** begin Record excerpts **

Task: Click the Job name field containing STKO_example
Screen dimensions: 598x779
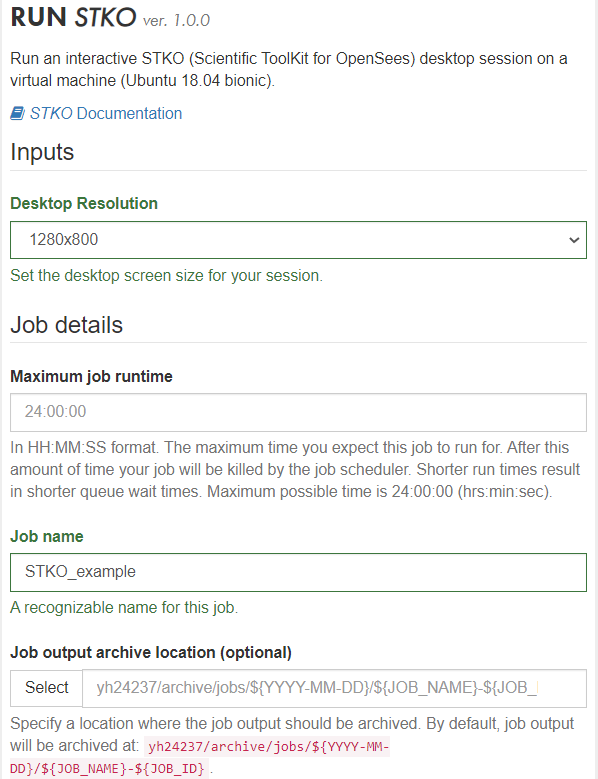Action: click(298, 572)
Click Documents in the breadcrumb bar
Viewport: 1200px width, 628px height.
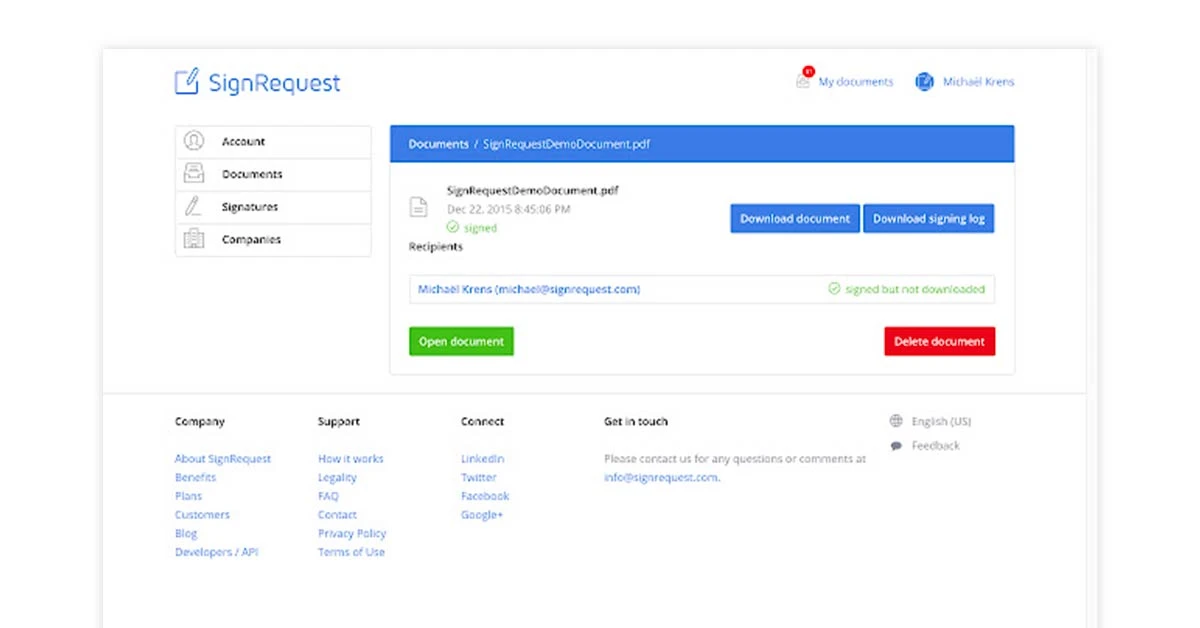click(x=438, y=144)

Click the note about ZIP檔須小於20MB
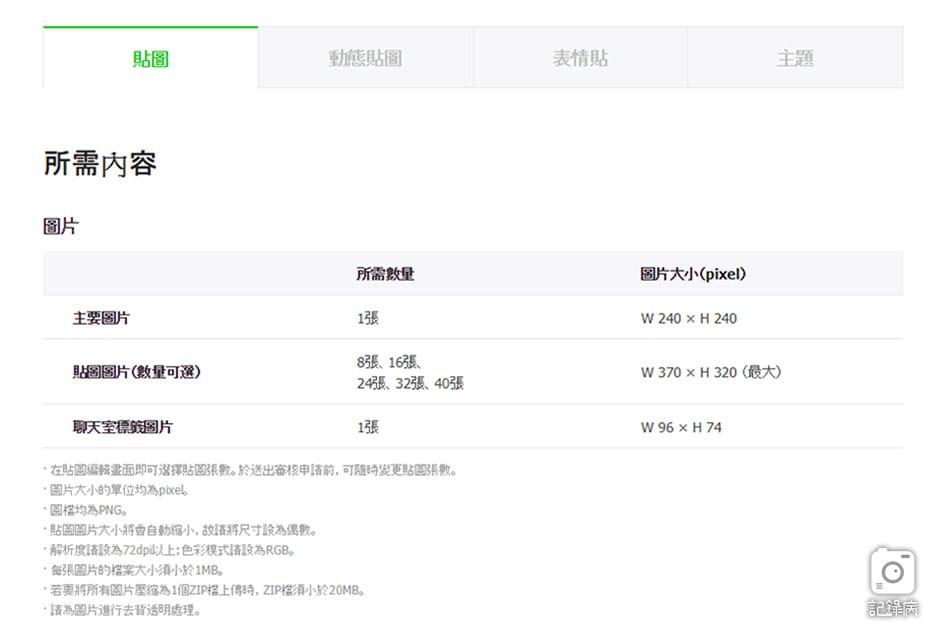207,590
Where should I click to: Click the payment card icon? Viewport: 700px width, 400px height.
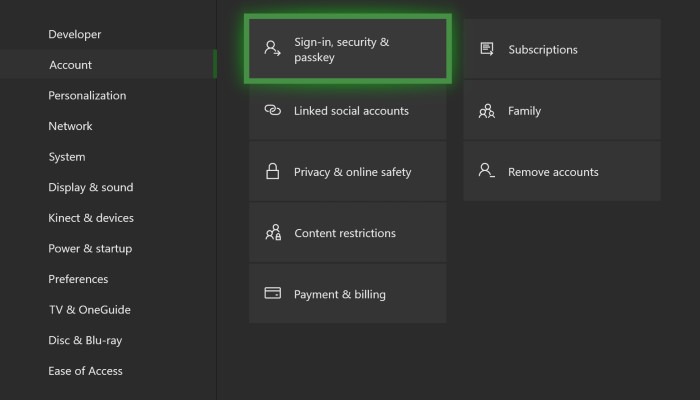click(272, 294)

** end Record excerpts **

## Written instruction
Report every line of the listing that contains the string "Viewport", treating uppercase and lowercase as distinct.

## Exercise solution
Viewport: 1200px width, 628px height.
Where should I click to: Click the payment card icon? Viewport: 700px width, 400px height.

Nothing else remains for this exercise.